=== OBJECTIVE ===
Copy the part of the listing that opens with the line containing "Advance dialogue with the white down arrow" and closes at the end of the listing, keeping every line as it appears. Leave the pictures out of your answer.

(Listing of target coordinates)

------------

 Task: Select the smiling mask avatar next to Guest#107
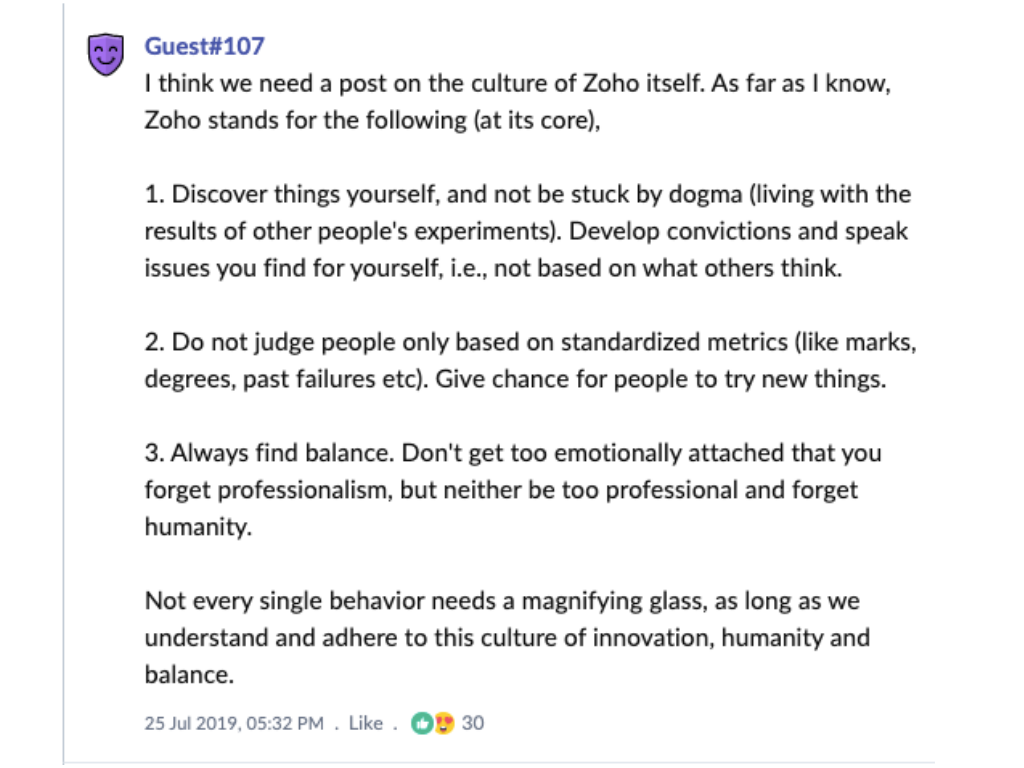(x=105, y=48)
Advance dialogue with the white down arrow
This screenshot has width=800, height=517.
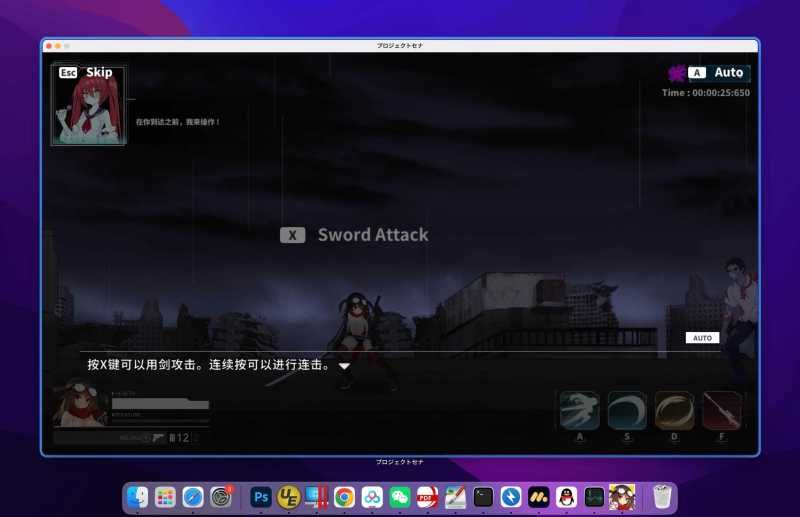tap(344, 366)
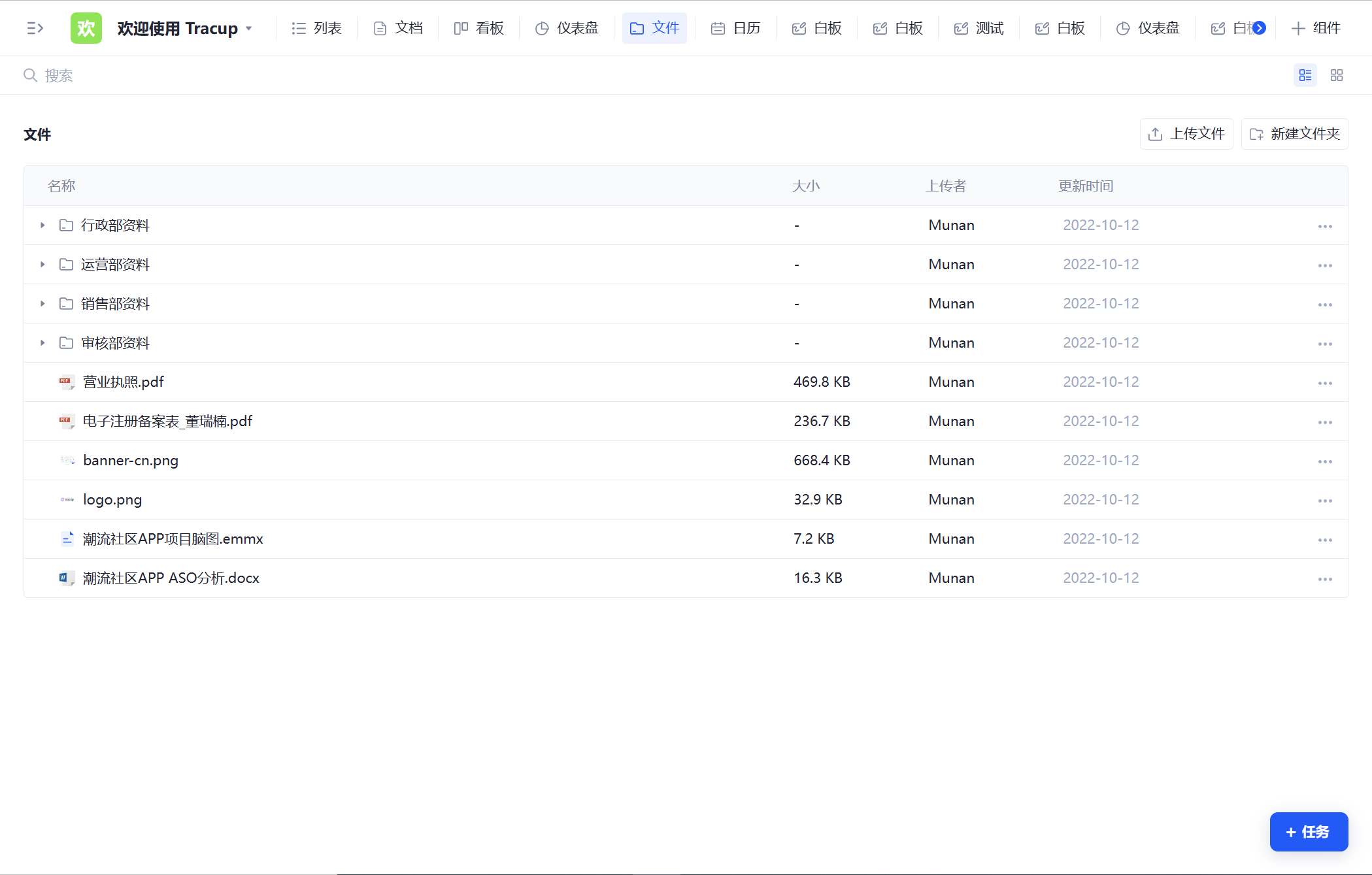Expand the 审核部资料 folder
This screenshot has width=1372, height=875.
(42, 343)
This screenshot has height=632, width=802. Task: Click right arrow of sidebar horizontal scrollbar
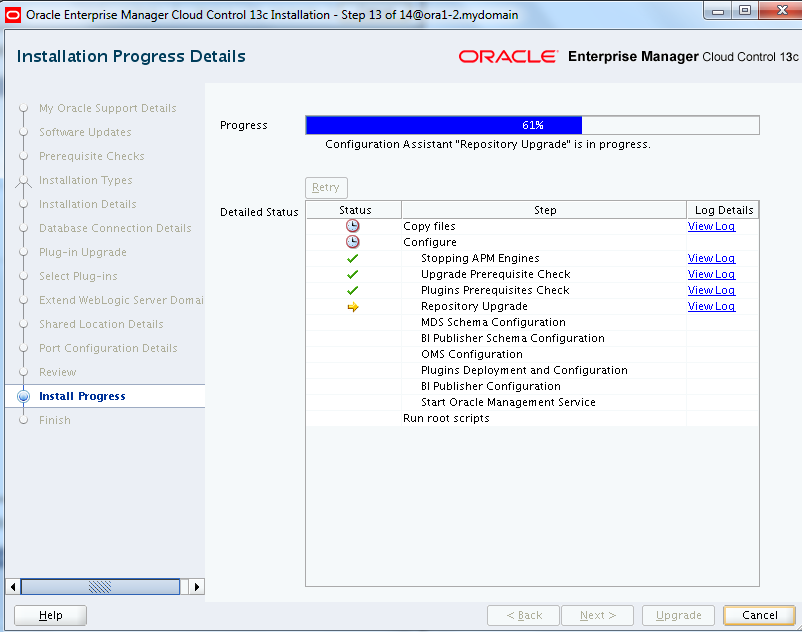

------------

=== CORRECT OUTPUT ===
Advance dialogue with the white down arrow
This screenshot has width=800, height=517.
tap(344, 366)
Expand the 审核部资料 folder
This screenshot has width=1372, height=875.
(42, 343)
This screenshot has height=632, width=802. Task: Click right arrow of sidebar horizontal scrollbar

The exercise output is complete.